Palmitate promotes the paracrine effects of macrophages on vascular smooth muscle cells: the role of bone morphogenetic proteins.

  • Ji Hyung Chung,
  • Hyun Ju Jeon,
  • Sung-Yu Hong,
  • Da Lyung Lee,
  • Kyung Hye Lee,
  • Soo Hyuk Kim,
  • Ye Sun Han,
  • Ichiro Manabe,
  • Yury I Miller,
  • Sang-Hak Lee

DOI
https://doi.org/10.1371/journal.pone.0029100
Journal volume & issue
Vol. 7, no. 2
p. e29100

Abstract

Read online

Saturated fatty acids are known to activate macrophages and induce vascular inflammation.

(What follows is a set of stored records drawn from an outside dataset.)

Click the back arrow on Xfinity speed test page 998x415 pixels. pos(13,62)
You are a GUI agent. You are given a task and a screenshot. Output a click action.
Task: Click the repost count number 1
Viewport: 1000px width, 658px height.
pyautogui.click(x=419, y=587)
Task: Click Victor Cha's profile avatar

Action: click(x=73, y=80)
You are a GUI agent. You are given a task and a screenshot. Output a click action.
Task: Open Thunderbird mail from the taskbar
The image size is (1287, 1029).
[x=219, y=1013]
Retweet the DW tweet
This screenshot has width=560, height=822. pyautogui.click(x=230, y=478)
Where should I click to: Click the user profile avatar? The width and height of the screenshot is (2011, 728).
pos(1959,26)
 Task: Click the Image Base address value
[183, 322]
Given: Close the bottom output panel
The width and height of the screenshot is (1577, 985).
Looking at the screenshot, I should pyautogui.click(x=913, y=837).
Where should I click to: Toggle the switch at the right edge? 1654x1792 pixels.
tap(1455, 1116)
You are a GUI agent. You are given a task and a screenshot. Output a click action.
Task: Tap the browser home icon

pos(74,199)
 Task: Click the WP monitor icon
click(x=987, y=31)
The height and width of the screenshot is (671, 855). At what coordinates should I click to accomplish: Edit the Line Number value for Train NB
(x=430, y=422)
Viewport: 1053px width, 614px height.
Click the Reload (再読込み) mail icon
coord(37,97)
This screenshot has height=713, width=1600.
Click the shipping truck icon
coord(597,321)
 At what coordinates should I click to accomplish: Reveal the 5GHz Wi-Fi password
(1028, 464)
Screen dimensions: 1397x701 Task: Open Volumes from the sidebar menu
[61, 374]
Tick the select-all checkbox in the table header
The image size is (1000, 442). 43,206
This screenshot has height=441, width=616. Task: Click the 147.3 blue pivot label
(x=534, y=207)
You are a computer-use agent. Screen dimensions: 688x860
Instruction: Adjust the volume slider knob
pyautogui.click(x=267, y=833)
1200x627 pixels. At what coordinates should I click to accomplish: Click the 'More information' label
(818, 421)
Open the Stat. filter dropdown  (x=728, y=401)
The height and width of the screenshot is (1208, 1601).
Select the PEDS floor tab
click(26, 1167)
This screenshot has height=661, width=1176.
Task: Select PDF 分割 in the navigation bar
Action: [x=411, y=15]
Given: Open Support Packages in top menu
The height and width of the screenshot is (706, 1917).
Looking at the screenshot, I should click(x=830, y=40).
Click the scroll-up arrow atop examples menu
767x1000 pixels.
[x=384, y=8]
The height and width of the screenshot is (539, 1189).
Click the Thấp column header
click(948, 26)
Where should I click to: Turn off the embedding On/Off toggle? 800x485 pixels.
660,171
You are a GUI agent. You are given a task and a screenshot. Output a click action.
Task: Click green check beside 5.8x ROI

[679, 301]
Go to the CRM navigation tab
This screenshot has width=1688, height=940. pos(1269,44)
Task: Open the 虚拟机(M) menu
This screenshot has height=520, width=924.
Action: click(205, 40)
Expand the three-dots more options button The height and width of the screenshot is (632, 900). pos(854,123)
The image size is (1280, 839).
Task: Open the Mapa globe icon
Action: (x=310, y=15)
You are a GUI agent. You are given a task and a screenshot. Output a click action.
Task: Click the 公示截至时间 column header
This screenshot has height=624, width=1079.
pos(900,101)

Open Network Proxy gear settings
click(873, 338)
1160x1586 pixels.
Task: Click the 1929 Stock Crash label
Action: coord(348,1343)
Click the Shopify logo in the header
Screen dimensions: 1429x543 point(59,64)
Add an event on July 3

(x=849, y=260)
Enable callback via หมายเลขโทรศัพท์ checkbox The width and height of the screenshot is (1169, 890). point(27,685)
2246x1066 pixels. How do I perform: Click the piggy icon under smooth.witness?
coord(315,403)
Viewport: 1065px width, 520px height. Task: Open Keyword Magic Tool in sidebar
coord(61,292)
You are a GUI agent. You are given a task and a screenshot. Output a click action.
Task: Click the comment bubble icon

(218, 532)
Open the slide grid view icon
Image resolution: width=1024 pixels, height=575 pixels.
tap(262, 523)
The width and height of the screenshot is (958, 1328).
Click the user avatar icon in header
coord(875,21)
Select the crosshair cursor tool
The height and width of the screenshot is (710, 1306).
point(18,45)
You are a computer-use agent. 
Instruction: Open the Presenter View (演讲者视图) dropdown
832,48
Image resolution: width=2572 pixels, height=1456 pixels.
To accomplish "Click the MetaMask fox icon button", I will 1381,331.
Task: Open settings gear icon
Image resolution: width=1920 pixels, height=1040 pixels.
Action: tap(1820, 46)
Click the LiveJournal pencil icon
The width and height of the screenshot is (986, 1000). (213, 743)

Although cytokines from activated macrophage influence other vascular cells, the influence of saturated fatty acids on the paracrine effect of macrophages is not fully understood yet. Here we examined the impact of palmitate on the effect of macrophages on vascular smooth muscle cells (SMCs) and their mediators. SMCs proliferation increased significantly after treatment with conditioned media from palmitate-stimulated RAW264.7 cells. SMC migration was found to be greater after treatment with palmitate-conditioned media. SM α-actin and SM22α were decreased in SMCs treated with palmitate-conditioned media. When stimulated with palmitate, RAW264.7 cells secreted more bone morphogenetic protein (BMP)2 and BMP4 into the cell culture media. SMC proliferation, migration, and phenotypic changes were attenuated after treatment of neutralizing antibodies against BMPs or knockdown of BMPs with siRNA. The influences of these proteins were further confirmed by direct treatment of recombinant BMP2 and BMP4 on SMCs. Particularly, the effects of BMPs on SMC migration on phenotypic change were obvious, whereas their effect on SMC proliferation seemed not significant or modest. In conclusion, palmitate promoted macrophages' paracrine effects on SMC proliferation, migration, and phenotypic change. The effect of stimulated macrophages was mediated, at least in part, by BMP2 and BMP4. These results suggest a novel mechanism linking saturated fatty acids and the progression of vascular diseases that is possibly mediated by BMPs from macrophages.